17 December 2014 | News | By BioSpectrum Bureau

Brain cancer drug may be effective in melanoma treatment

TRXE-009 could be a potential treatment for melanoma

TRXE-009 could be a potential treatment for melanoma

Singapore: Australia based Novogen's lead candidate, TRXE-009, developed for the treatment of brain cancers, has shown to be effective in melanoma treatment in pre-clinical studies.

Based on the positive result in preclinical studies, Novogen is considering TRXE-009 as an important new potential treatment for melanoma, including for the treatment of secondary brain cancers due to melanoma, for which there currently are no effective therapies.

The company states that it also reflects the evidence of the hypothesized link between brain cancer and melanoma. The link has long been considered a possibility because nerve cells and melanocytes (the melanin pigment-bearing cells in skin that lead to melanoma) have a common origin in the embryo known as the neural crest. This primitive tissue gives rise to the neural cells that go on to form the brain, spinal cord, and peripheral nerves, as well as cells that form the structures of the skull; melanocytes also come from this embryonic tissue. Up till now, no functional link has been found between brain cells and melanocytes, or between brain cancer and melanoma.

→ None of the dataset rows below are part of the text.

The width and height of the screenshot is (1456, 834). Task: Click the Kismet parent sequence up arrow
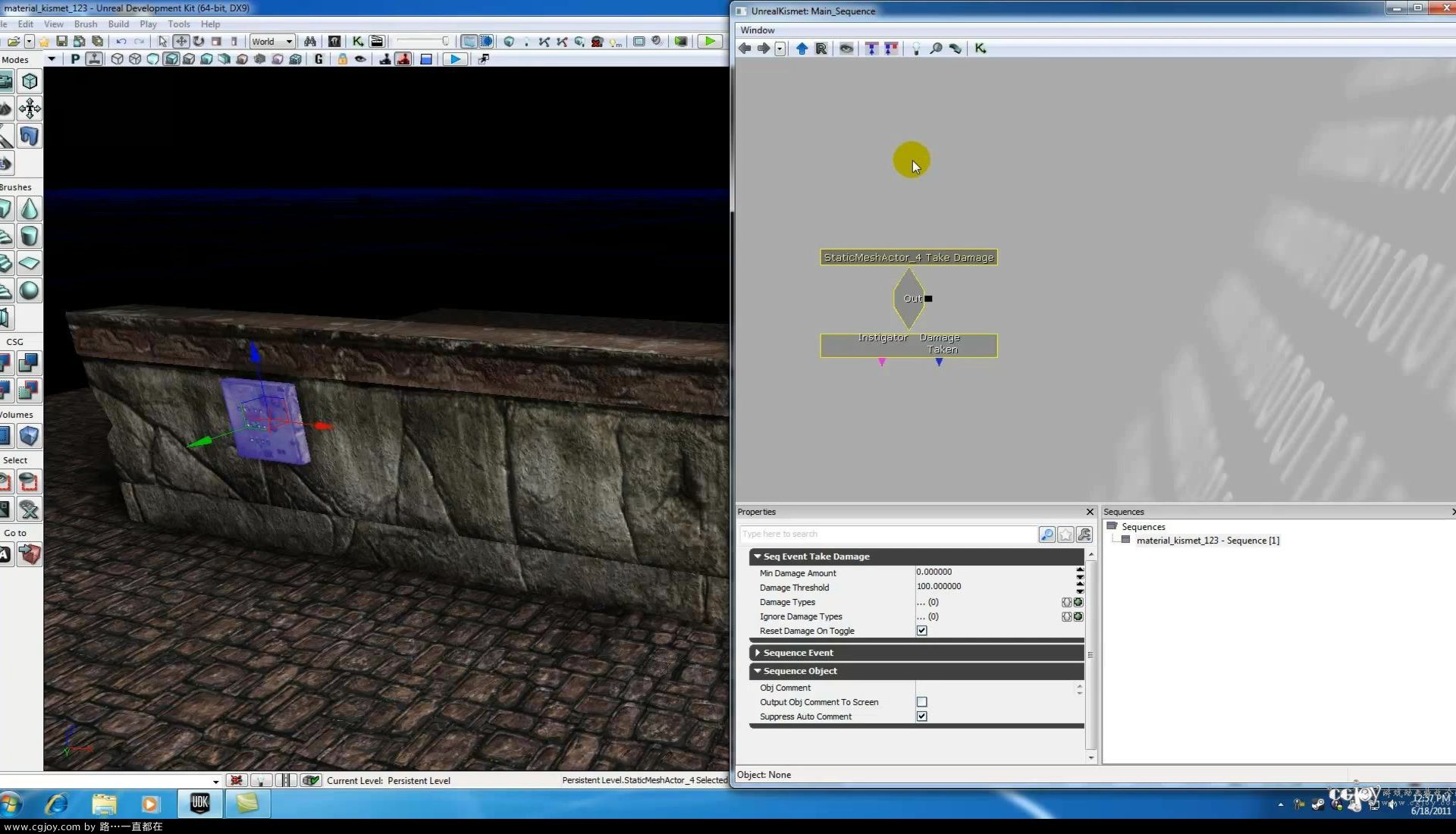tap(802, 49)
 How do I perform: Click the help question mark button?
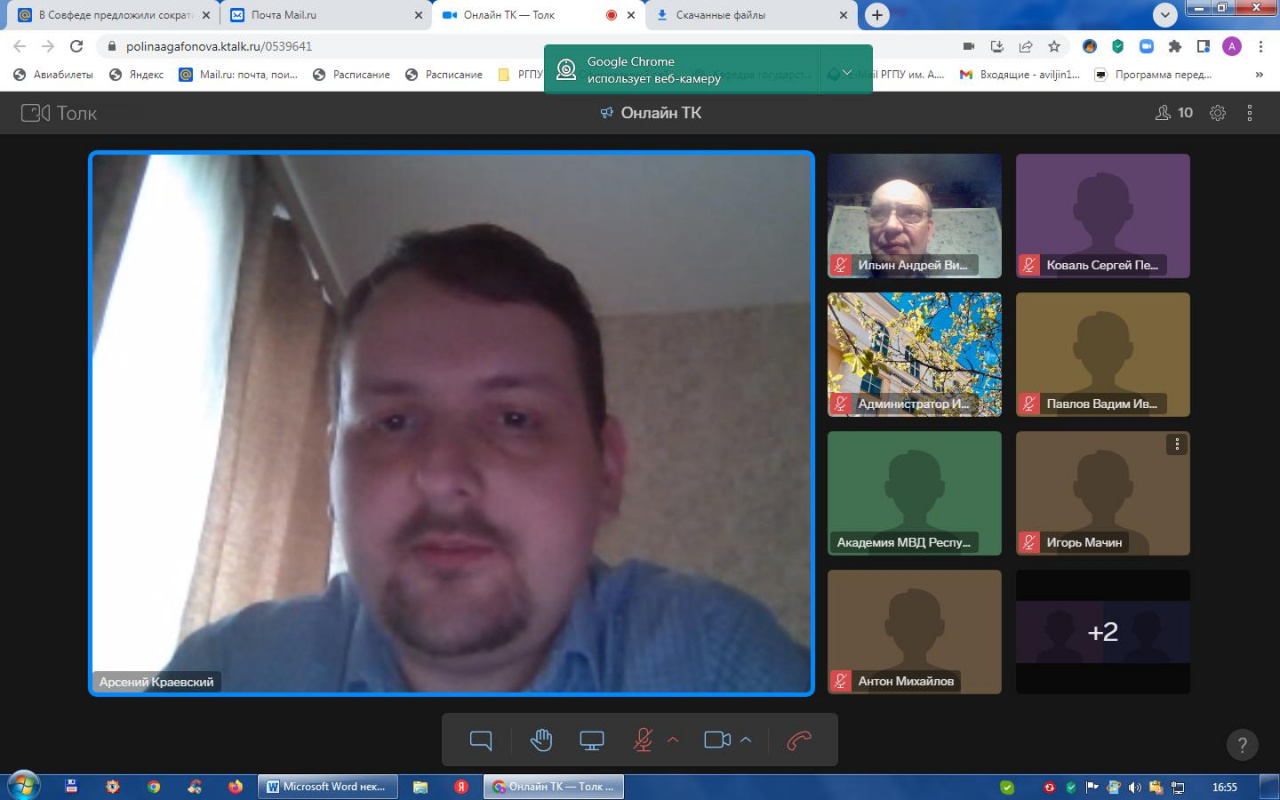[1242, 744]
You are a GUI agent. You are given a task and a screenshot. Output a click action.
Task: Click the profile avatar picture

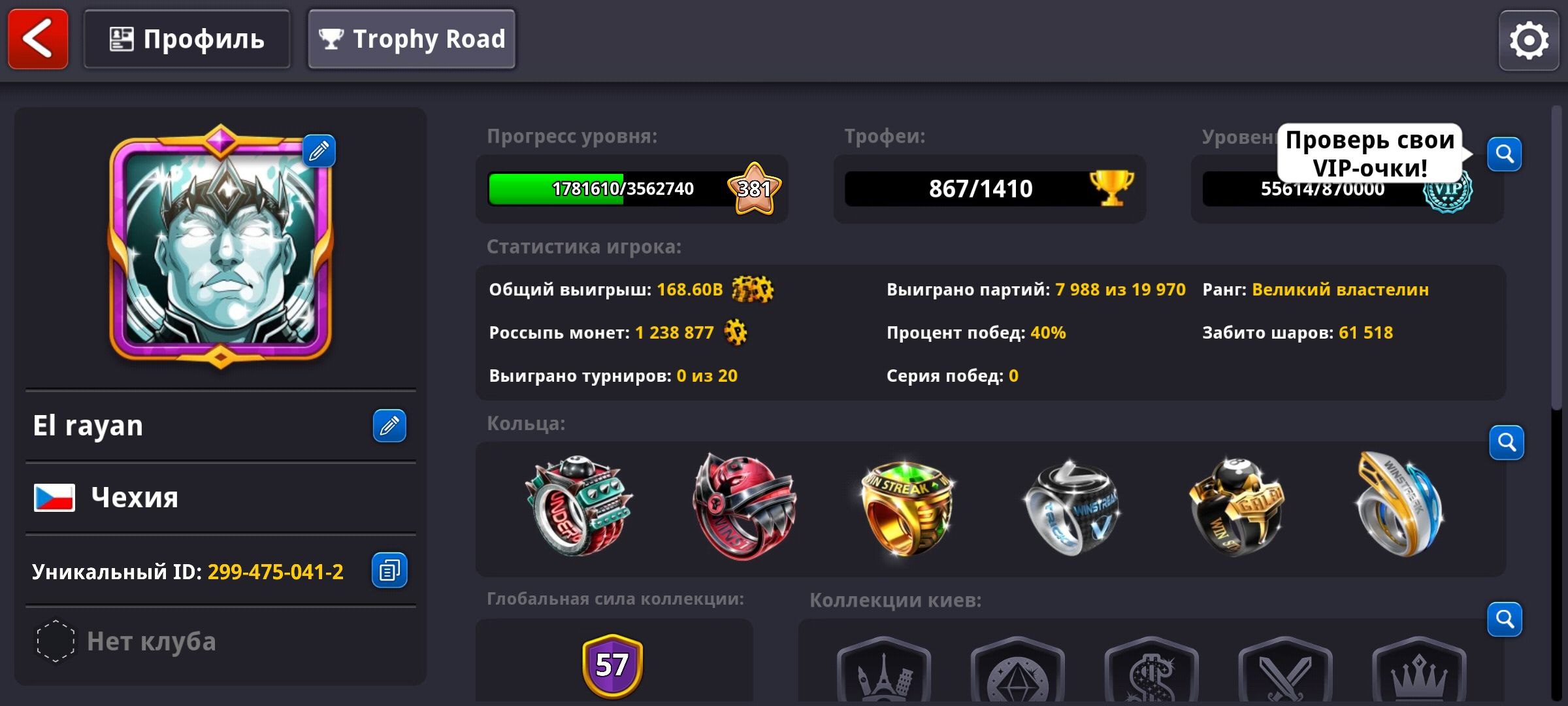221,246
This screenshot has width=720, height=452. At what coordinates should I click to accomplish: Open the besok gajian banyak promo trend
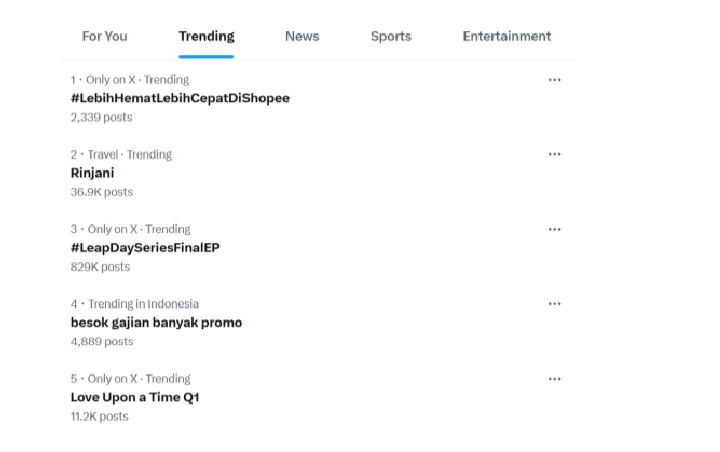[x=156, y=322]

TRXE-009 has been confirmed as a potential new treatment for both adult and paediatric neural cancers. TRXE-009 previously has been announced as a world-first in having exceptionally high killing activity against adult brain cancer (glioblastoma multiforme) stem cells, and against the paediatric brain cancers - medulloblastoma and DIPG (diffuse interstitial pontine glioma) - all tumors that are highly resistant to known chemotherapies. That same high potency is now confirmed against melanoma cells, with activity unaffected by the tumor's BRAF gene status.

Dr Graham Kelly, CEO, Novogen said, "This latest finding brings the value of TRXE-009 into true perspective for us. We initially developed the compound for brain cancer. We saw it as the first chemotherapy with the potential to make a meaningful difference to the survival prospects of patients, both adult and children, with primary brain cancer."

 

"From there we looked at its ability to kill other cancers of neural origin, and discovered that the same potency against brain cancer cells extended to neuroblastoma cells, a potential deadly cancer in children that arises in peripheral nerve tissue outside of the brain."

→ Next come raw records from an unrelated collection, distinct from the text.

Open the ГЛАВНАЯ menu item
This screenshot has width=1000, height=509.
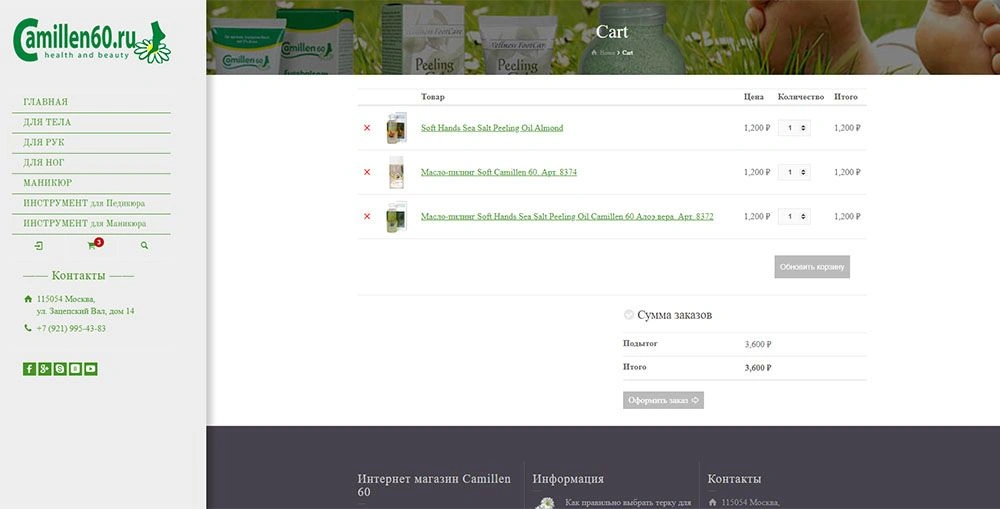tap(46, 102)
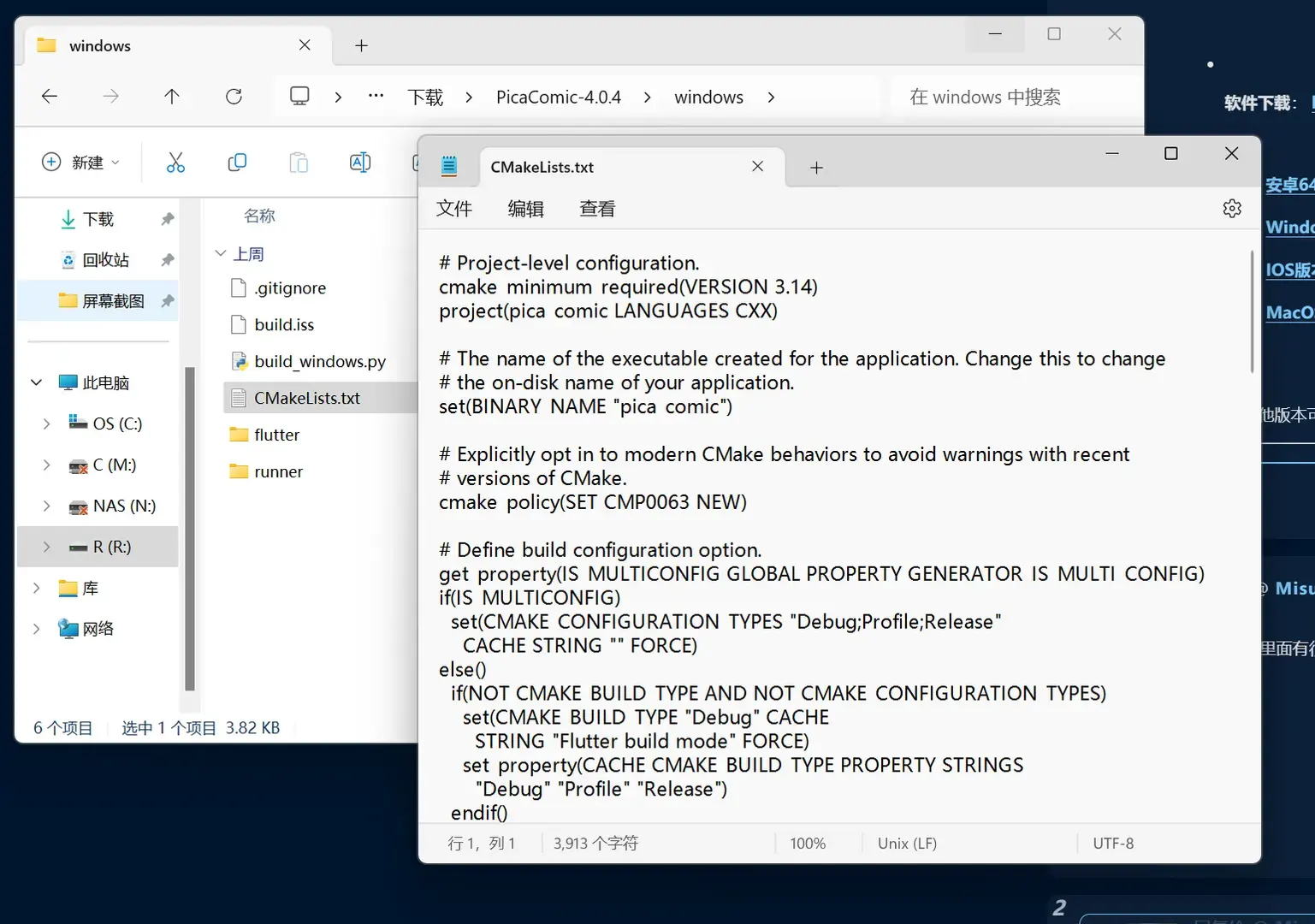Click the Cut scissors icon

[x=175, y=163]
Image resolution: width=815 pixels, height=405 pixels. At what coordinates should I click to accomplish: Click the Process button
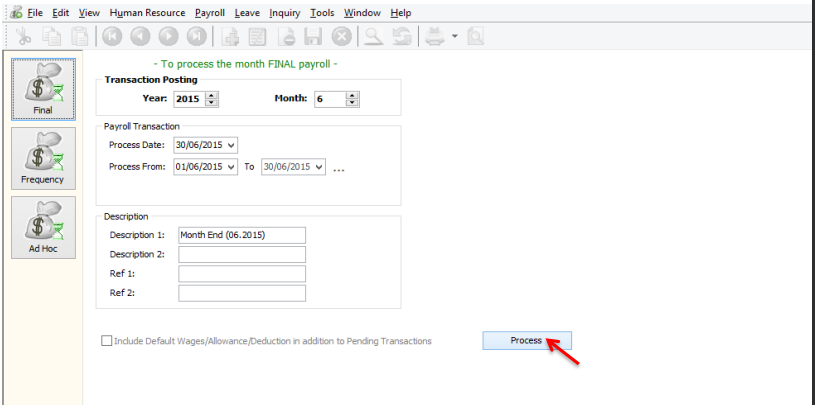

"With the realisation that we arguably had the first anti-cancer drug capable of recognising cancers arising in tissues with a common neural crest origin, it was an obvious next step to look at melanoma, with the outcome that we are announcing today," Dr Kelly explained.

Novogen will be delivering TRXE-009 as a proprietary construct known as Trilexium. Trilexium has been developed to maximise the bio-availability of the drug to cancer cells in the body. Animal xenograft studies of human cancer have confirmed the efficacy of Trilexium.